I am using CUDA’s Cufft to process data i receive from a hydrophone(500,000 integers a second at 250hertz). Now as a basic example of how Cufft works is here…

void runTest(int argc, char** argv)


printf("[1DCUFFT] is starting...\n");

cufftComplex* h_signal = (cufftComplex*)malloc(sizeof(cufftComplex)* SIGNAL_SIZE);
// Allocate host memory for the signal
//Complex* h_signal = (Complex*)malloc(sizeof(Complex) * SIGNAL_SIZE);
// Initalize the memory for the signal
for (unsigned int i = 0; i < SIGNAL_SIZE; ++i) {
    h_signal[i].x = rand() / (float)RAND_MAX;
    h_signal[i].y = 0;

int mem_size = sizeof(cufftComplex)* SIGNAL_SIZE;

// Allocate device memory for signal
cufftComplex* d_signal;
cudaMalloc((void**)&d_signal, mem_size);

// Copy host memory to device
cudaMemcpy(d_signal, h_signal, mem_size,

// CUFFT plan
cufftHandle plan;
cufftPlan1d(&plan, mem_size, CUFFT_C2C, 1);

// Transform signal 
printf("Transforming signal cufftExecC2C\n");
cufftExecC2C(plan, (cufftComplex *)d_signal, (cufftComplex *)d_signal, CUFFT_FORWARD);

// Transform signal back
printf("Transforming signal back cufftExecC2C\n");
cufftExecC2C(plan, (cufftComplex *)d_signal, (cufftComplex *)d_signal, CUFFT_INVERSE);

// Copy device memory to host
cufftComplex* h_inverse_signal = (cufftComplex*)malloc(sizeof(cufftComplex)* SIGNAL_SIZE);;
cudaMemcpy(h_inverse_signal, d_signal, mem_size,

for (int i = 0; i < SIGNAL_SIZE; i++){
    h_inverse_signal[i].x = h_inverse_signal[i].x / (float)SIGNAL_SIZE;
    h_inverse_signal[i].y = h_inverse_signal[i].y / (float)SIGNAL_SIZE;

    printf("first : %f %f  after %f %f \n", h_signal[i].x, h_signal[i].y, h_inverse_signal[i].x, h_inverse_signal[i].y);
//Destroy CUFFT context

// cleanup memory


Now all I want to know is, how do i set the frequency of the FFT to be 250hertz?



As was explained to you in your cross-posting:

An FFT does not have “a frequency”. Some pointed comments there:

"An fft does not have a single frequency.
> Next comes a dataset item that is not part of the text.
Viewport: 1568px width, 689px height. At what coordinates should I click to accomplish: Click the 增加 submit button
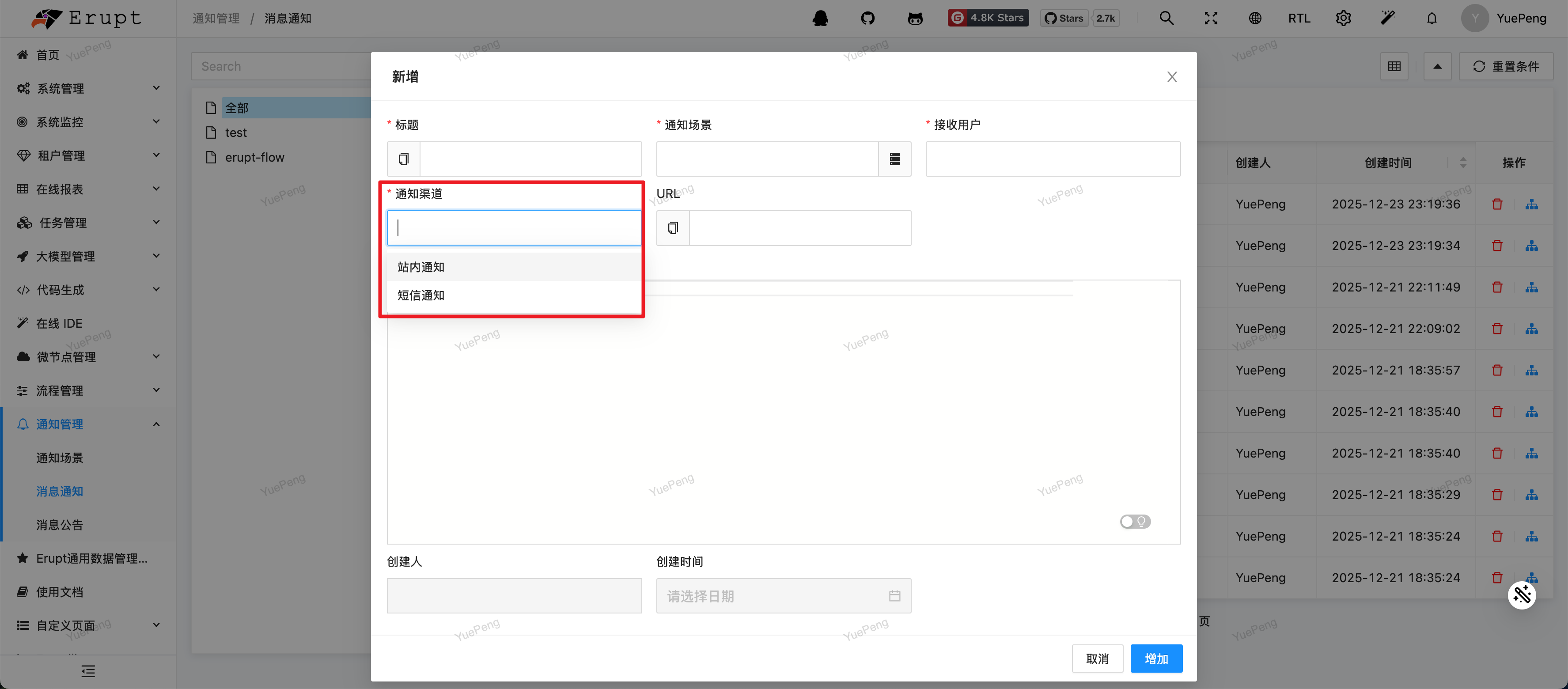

It’s vector basis covers the entire range from DC (0 Hz) to Fs/2 "

“Your question is indeed misleading, which is reflected in the comments”

Posting the same question here is not likely to be any less misleading.

A fourier transform converts a signal in one domain to an equivalent signal in another domain. The usual usage is from time domain to frequency domain. A discrete FT (of which FFT is a type) will transform a discrete (i.e. sampled, rather than continuous-valued) signal.

The fourier transform itself does not define particular frequencies, except as derivatives of the size (N) of the transform and the underlying sample frequency (Fs) that are inherent properties of the original signal.

You might want to:

  1. Get a little more knowledge of FFT under your belt
  2. Be more specific about what frequency aspects of the transform you are interested in.